*** Text segment ***
# Who's hotter? Johnny Depp or Orlando Bloom?



## Sean (May 14, 2007)

_*Who's the hottest?

In my opinion Jonnny is.*_


----------



## rockstar sin (May 14, 2007)

I was about to say Johnny Depp takes this until I re-read the OP post.  I'm 9:15 so I have no idea.


----------



## Sean (May 14, 2007)

_*9:15????????????????*_


----------



## rockstar sin (May 14, 2007)

Oh that means I'm hella straight.


----------



## Pein (May 14, 2007)

Cyber Celebrity said:


> Oh that means I'm hella straight.



its not gay to say that a man is good looking its gay if your a man and want to have sex with a man to the op johhny depp is better looking and im straight btw


----------



## GunningForGlory (May 14, 2007)

jessica alba...........


----------



## Lemonade (May 14, 2007)

Johnny Depp.


----------



## Nico (May 14, 2007)

Johnny Depp is eternal~

Well I think Orlando is pretty good in roles like Lord Of The Rings when he is not the central character because I really don't think he's quite at the acting standards yet to play a lead role in a film, but he is very mature and his movies all seem to do quite well.


----------



## Frambuesa (May 14, 2007)

johnny!!!!!

I don't like orlando very much...


----------



## stardust (May 14, 2007)

The Deppster.
It's not even debateable.


----------



## Rori (May 14, 2007)

There is just no contest.

Depp.


----------



## Achaia (May 15, 2007)

Rori ♥ said:


> There is just no contest.
> 
> Depp.


I agree


----------



## Empress (May 15, 2007)

Johnny depp FTW <3

orlando bloom is bleh


----------



## Sean (May 15, 2007)

_*Who negged me for no reason?*_


----------



## Gator (May 15, 2007)

I used to like orlando bloom a lot <3

Now im all grown up *ahum* and grew over that silly fangirl-ism >>

Depp ftw XD


----------



## Lemonade (May 15, 2007)

Ghizzle said:


> I used to like orlando bloom a lot <3
> 
> Now im all grown up *ahum* and grew over that silly fangirl-ism >>
> 
> Depp ftw XD



Same here, I was quite smitten in the past by his role of Legolas.

Depp is the winner


----------



## Hisoka-Kaname (May 15, 2007)

Depp is better. 

Orlando isn't bad, and he looks way hotter in PotC. 

But still. Depp is better.


----------



## sel (May 15, 2007)

Orly ^^

O RLY?


----------



## Grrblt (May 15, 2007)

Cyber Celebrity said:


> Oh that means I'm hella straight.



6:00 is the only straight time :S
9:16 is straighter than 9:15


----------



## Instant Karma (May 15, 2007)

Johnny. Hes vintage fine.


----------



## rockstar sin (May 15, 2007)

Grrblt said:


> 6:00 is the only straight time :S
> 9:16 is straighter than 9:15



Where did you receive this information from?  6:00 isn't the only straight time.


----------



## elena6375 (May 15, 2007)

whatever...jhonny  depp is hotter. tho' i wouldn't say no to orlando


----------



## Robotkiller (May 15, 2007)
*** Given records ***
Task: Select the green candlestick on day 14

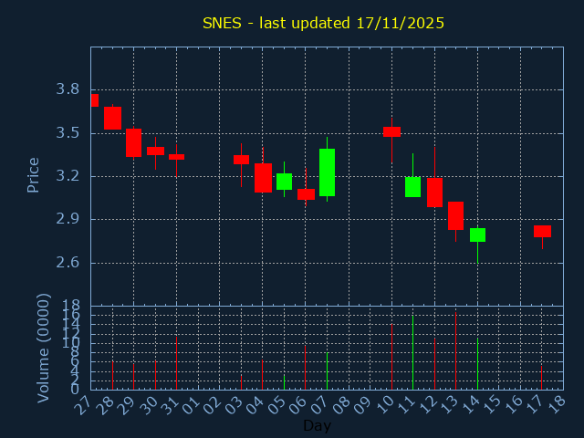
***
*** Given records ***
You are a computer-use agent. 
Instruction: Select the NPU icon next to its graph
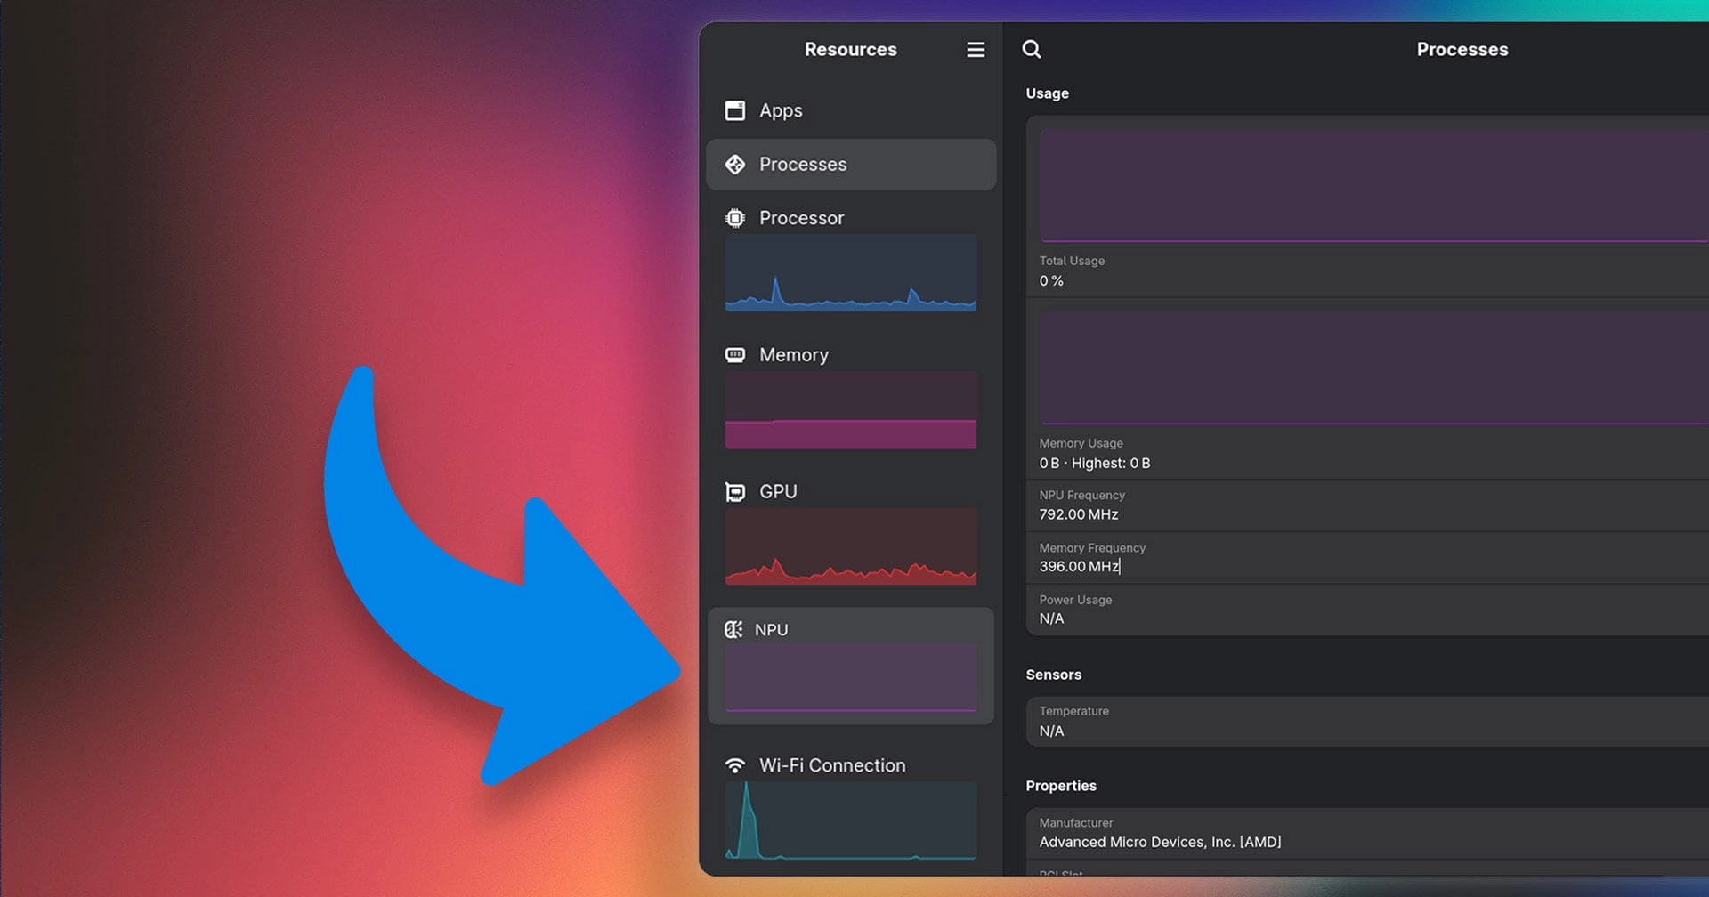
***
What to do. Can you quote everything in the forum thread from "## Nico (May" down to "Frambuesa (May 14, 2007)"? These records have nothing to do with the forum thread on Johnny Depp and Orlando Bloom.

Expected output.
## Nico (May 14, 2007)

Johnny Depp is eternal~

Well I think Orlando is pretty good in roles like Lord Of The Rings when he is not the central character because I really don't think he's quite at the acting standards yet to play a lead role in a film, but he is very mature and his movies all seem to do quite well.


----------



## Frambuesa (May 14, 2007)